Я бросаю взгляд вниз, да так и застываю с открытым ртом. У Мартина выпучены глаза, словно он увидел чудо. Чудо и есть. Мы видим не зеленые террасы виноградников, не асфальтовый серпантин дороги, не далекую синеву моря. Плоский песчаный берег. Вздутые дюны, поросшие невысоким корявым кустарником.

— Альгарробо, — говорит Мартин. — Так его называют в Перу.

— Мы не в Перу.

— А это Крым, по-твоему?

Я оглядываюсь долго, долго. Нет, не Крым. Крымские пляжи — галька. А здесь песок. Крупнозернистый и красный. Евпатория? Не похоже. Справа горы, только низкие и волнистые, вроде севастопольских нагорий. Однако и Севастополем здесь не пахнет. Город виден слева у берега, издали напоминающий мазню абстракционистов. Черно-белые мазки невысоких строений. Рыжие плеши. Позади холмы, не то спиленные, не то изрезанные. Ни одного высотного здания, ни одной башенки.

— Я одного боюсь, Юри, — говорит Мартин. — Очень, очень боюсь.

Я догадываюсь, но все же спрашиваю:

— Чего?

— Мы опять там, Юри.

— Где?

— Зря спрашиваешь.

— Не тот город, — говорю я. — И море неизвестно откуда.

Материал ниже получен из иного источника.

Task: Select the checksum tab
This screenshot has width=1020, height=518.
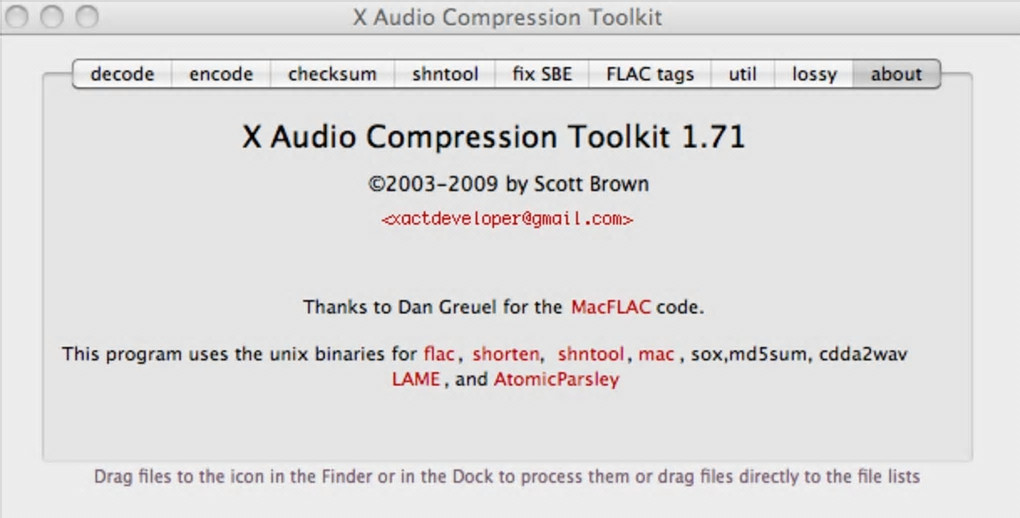Action: tap(332, 74)
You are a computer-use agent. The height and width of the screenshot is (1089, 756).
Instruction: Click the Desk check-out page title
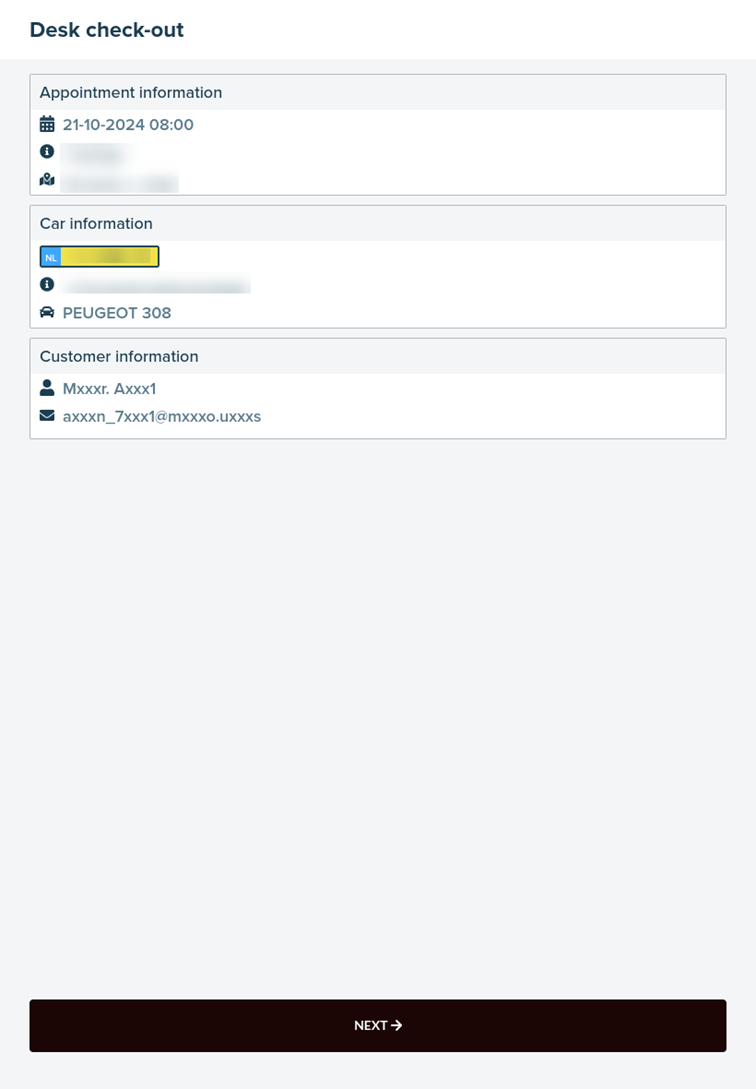point(107,30)
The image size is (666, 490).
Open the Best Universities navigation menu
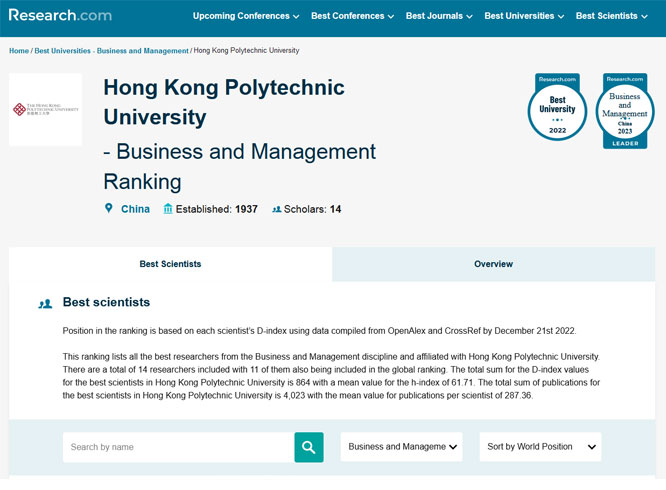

— Город, может быть, и другой. Ведь Река куда-то впадала? В море, наверно. Вот у моря и построили, — Мартин по-прежнему задумчив и хладнокровен. — И машины твоей, кстати, нет.

Машины действительно нет. Ни близко, ни далеко. Мы сидим, поджав ноги, на голой песчаной пустоши. Даже следов завтрака не осталось.

— Пешком придется тащиться до города, — вздыхаю я.

— Миль десять, — уточняет Мартин.

В его классическом спокойствии звучат тревожные нотки. В самом деле, зачем хозяевам этого мира понадобился новый эксперимент? Только потому, что мы оказались вместе с Мартином?..

Мы нехотя поднимаемся, стряхивая песок с джинсов.

— В таком виде и пойдем? Заберет первый же «галунщик».

— «Галунщиков», может быть, уже нет, а шмотки у нас вневременные и вненациональные. Штаны да рубаха — в любом веке сойдет.

Жара немилосердная. Сквозь облачное серое небо палит невидимое, но безжалостное солнце. Духота сильнее, чем в Крыму, и она влажная, как в паровой бане.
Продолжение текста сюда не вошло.